RADER, Circuit Judge,
concurring-in-part.
I agree with my colleagues in the outcome of this decision, although I reach that outcome with slightly different reasoning on the issue of infringement of the '567 patent under the doctrine of equivalents.
In 1985, Berlex added a new Summary of the Invention section to its original patent application as a continuation-in-part, which ultimately issued as the '843 patent. *1143Berlex later filed a divisional application of this continuation-in-part, a continuation of which issued as the '567 patent. At issue are the 80 new claims Berlex added to this continuation patent application in a 1992 preliminary amendment, and an additional 39 new claims added during prosecution in 1994. The examiner made clear throughout the pendency of the '567 patent application that these newly added claims were not patentably distinct from the claims that issued in the '843 patent.

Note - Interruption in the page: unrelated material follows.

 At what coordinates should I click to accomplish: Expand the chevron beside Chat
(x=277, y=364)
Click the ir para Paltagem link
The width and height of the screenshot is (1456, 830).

This court reasons that arguments made in the prosecution of the '843 patent “do not automatically apply to different claims in a separate application.” Opinion at 12. In the abstract, I agree. Here, however, the record indicates that the '567 claims are not patentably distinct from the previously issued '843 claims. These two patents, according to record evidence, claim the same subject matter. Members of the public reading the file histories of these two patents would not discern a difference between these '567 claims and the parent '843 claims, nor do I.
To extend the '567 patent claims to ensnare multiple unlinked constructs under the doctrine of equivalents, the fact finder must disregard the patentee’s comments made to distinguish the single linked construct of the patentably indistinguishable '843 patent claims from the prior art. Berlex, having surrendered multiple constructs in the '843 patent prosecution, cannot recapture such constructs by filing patentably indistinguishable claims in a related patent. Because the claims of the '567 and '843 patents are patentably indistinguishable, the prosecution history of the parent application may well apply to its progeny.
For this reason, I write to suggest that estoppel distinguishing the '843 claims from the Axel reference may well affect the equivalence calculus for the '567 claims. After all, both patents claim the same subject matter. Moreover, a broad reading of the '567 patent claims would run afoul of the prohibition against introduction of new matter in amended claims. The claims at issue were added between ten and twelve years after the filing date of the 1982 priority application. The district court correctly determined that the specification does not support an interpretation of these new claims that encompasses multiple constructs. In the final analysis, the '843 and '567 patents simply cannot concurrently recite “patentably indistinguishable” claims of substantively different scope. Therefore, on remand for assessment of the Supreme Court’s Festo factors, I would have the district court fully consider arguments made by the pat-entee in the prosecution of the '843 patent to determine the issue of infringement by equivalents.